A/B Testing Framework: We split our user base into two segments – the control segment, which continues to use the established version of the application (Version 1), and the test segment, which tries out the new features in Version 2 (actually you can also run multiple A/B tests at the same time). This allows us to gather comparative data on user experience, feature receptivity, and overall performance.

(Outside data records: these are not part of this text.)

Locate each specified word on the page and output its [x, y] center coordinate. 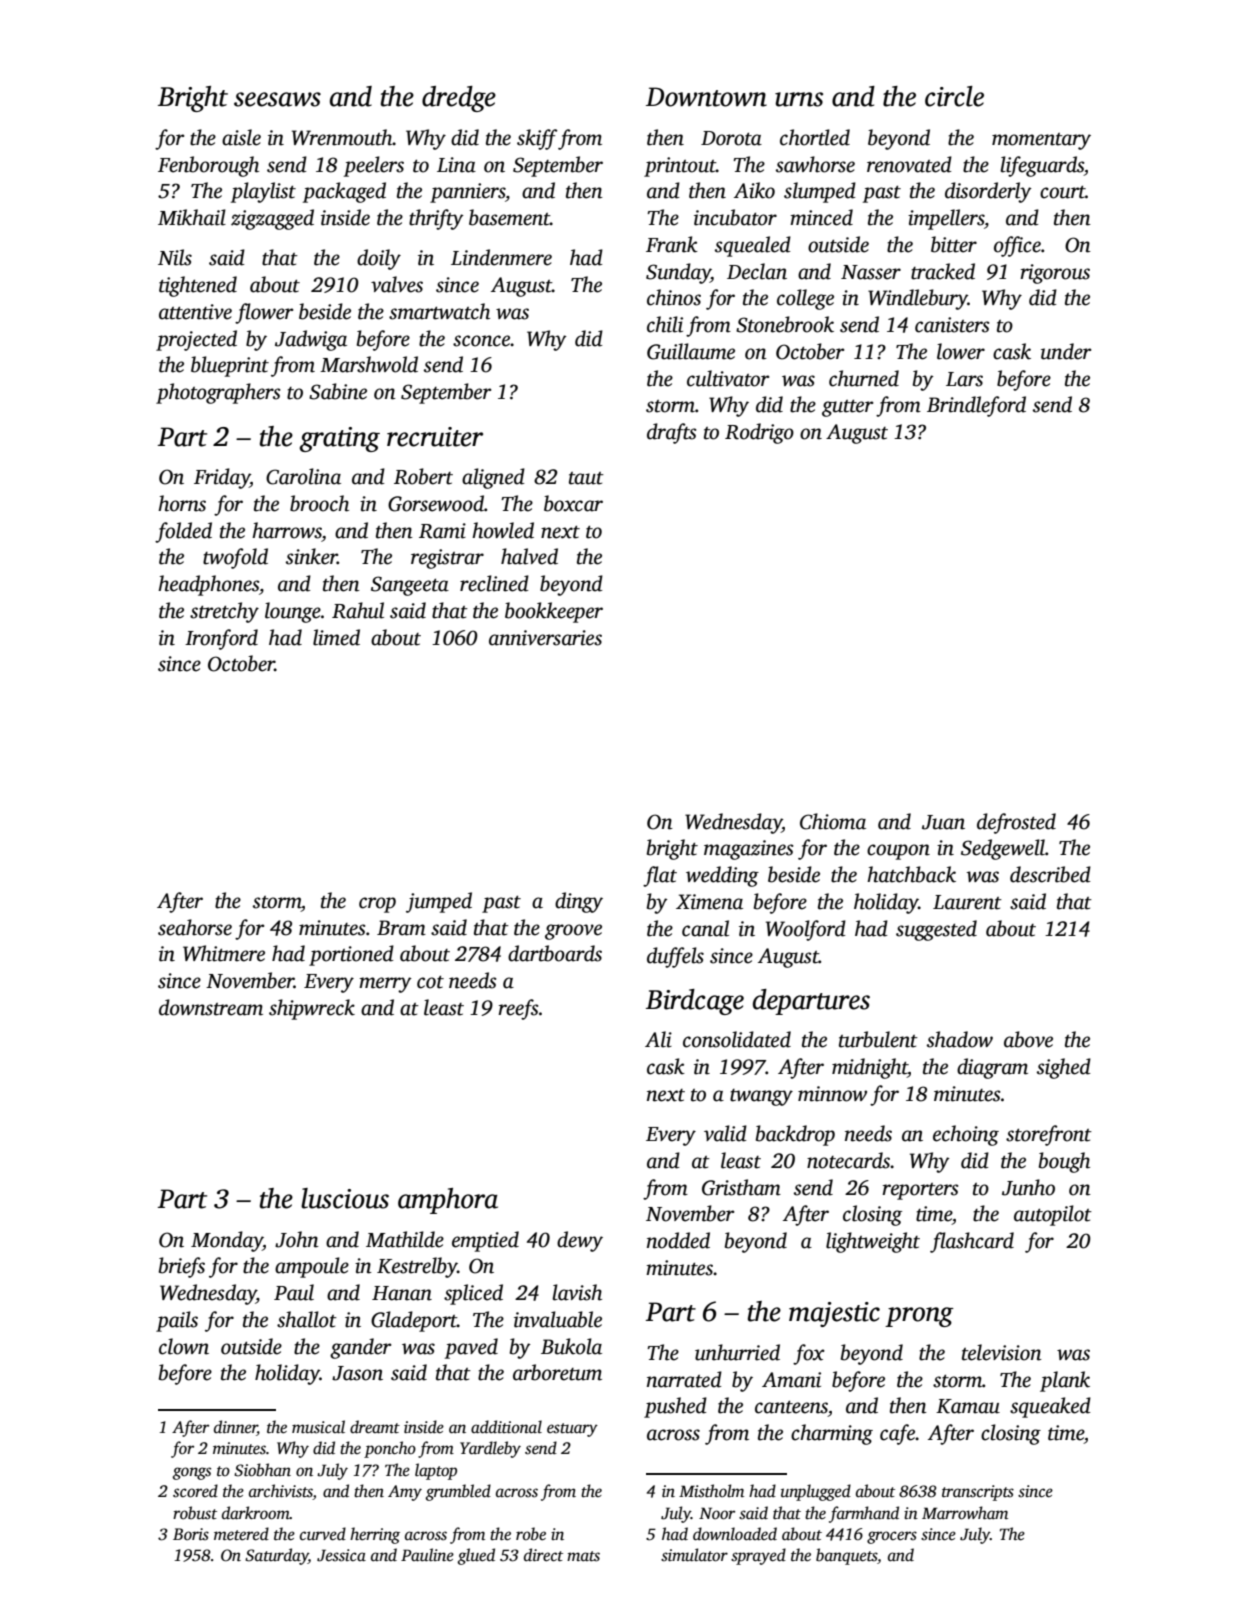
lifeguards [1042, 166]
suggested [936, 930]
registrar [447, 559]
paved [471, 1348]
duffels [675, 957]
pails [177, 1321]
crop [377, 905]
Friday [222, 478]
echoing [966, 1135]
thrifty [436, 219]
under [1066, 351]
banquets [846, 1556]
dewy [580, 1241]
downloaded [735, 1534]
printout [680, 167]
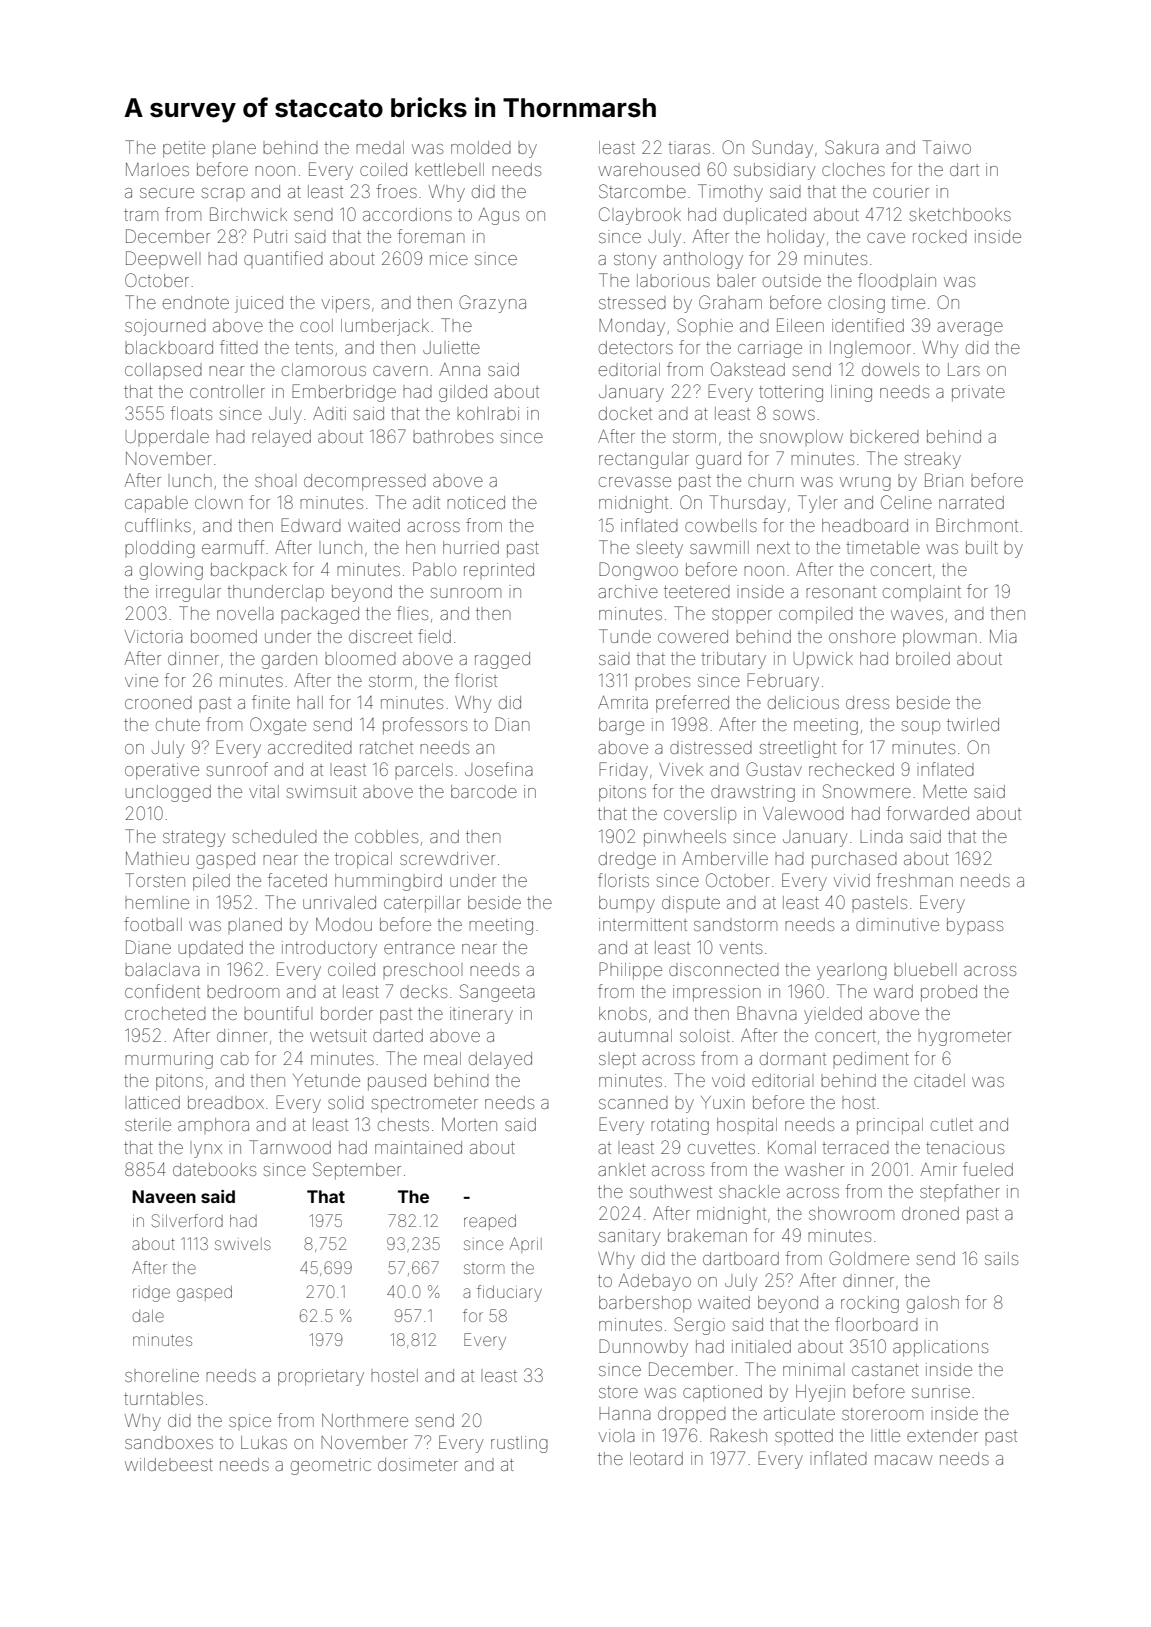  I want to click on screwdriver, so click(447, 858).
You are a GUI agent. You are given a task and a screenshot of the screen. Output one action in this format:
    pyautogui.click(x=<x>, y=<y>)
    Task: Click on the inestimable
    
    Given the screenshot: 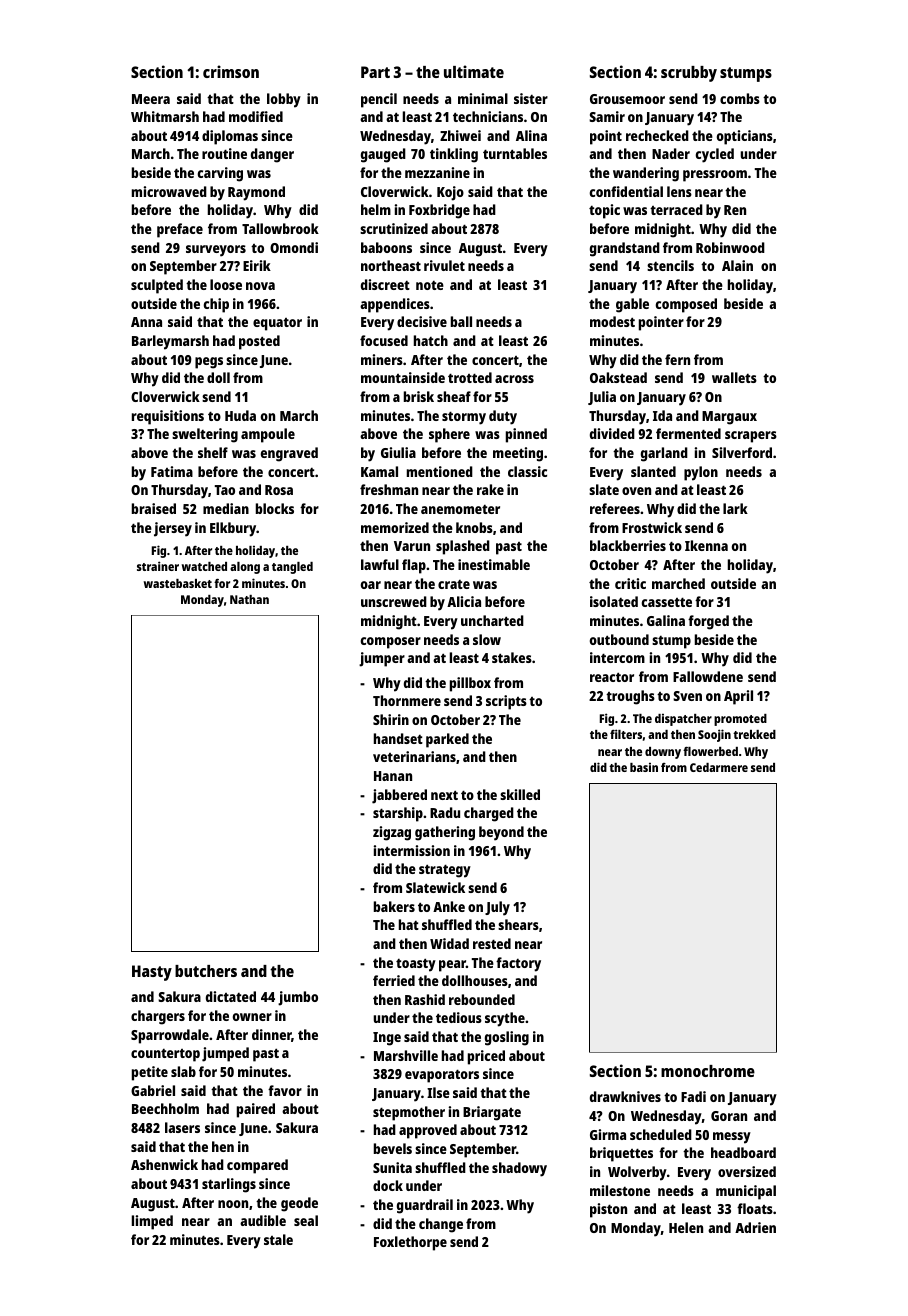 What is the action you would take?
    pyautogui.click(x=494, y=564)
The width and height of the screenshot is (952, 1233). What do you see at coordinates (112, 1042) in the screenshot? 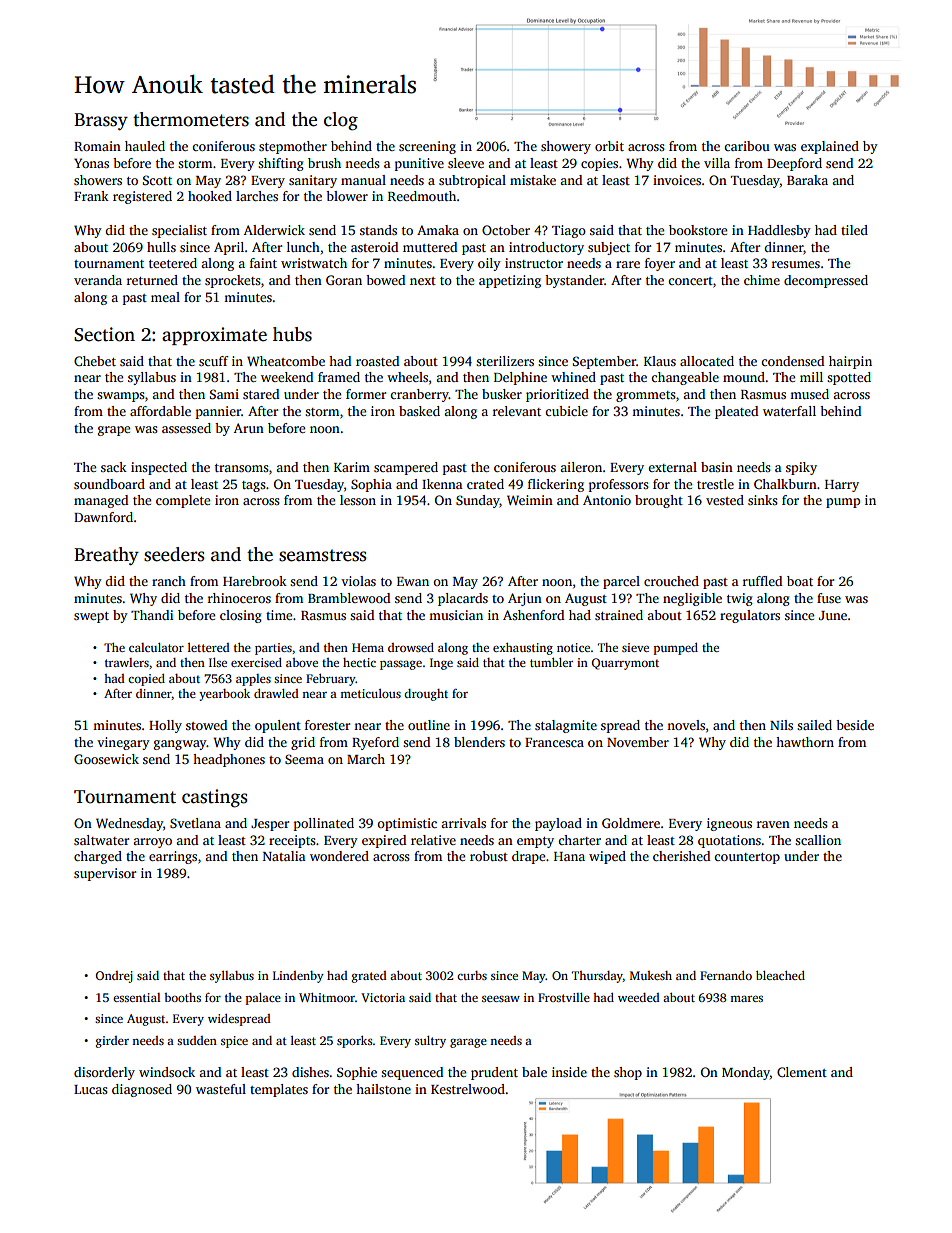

Operational Rollout: The operations team is tasked with the smooth rollout of both versions, ensuring that the infrastructure is robust and that any version transitions are seamless for the user.
Product Evolution: The product team, with its finger on the pulse of user feedback, works to iterate the product. This team ensures that the new features align with user needs and the overall product vision.
Analytical Insights: The analyst team rigorously examines the data collected from the A/B test. Their insights are critical in determining whether the new version outperforms the old and if it's ready for a wider release.
Performance Metrics: Key performance indicators (KPIs) are monitored to measure the success of each version. These include user engagement metrics, satisfaction scores, and the accuracy of the application's outputs.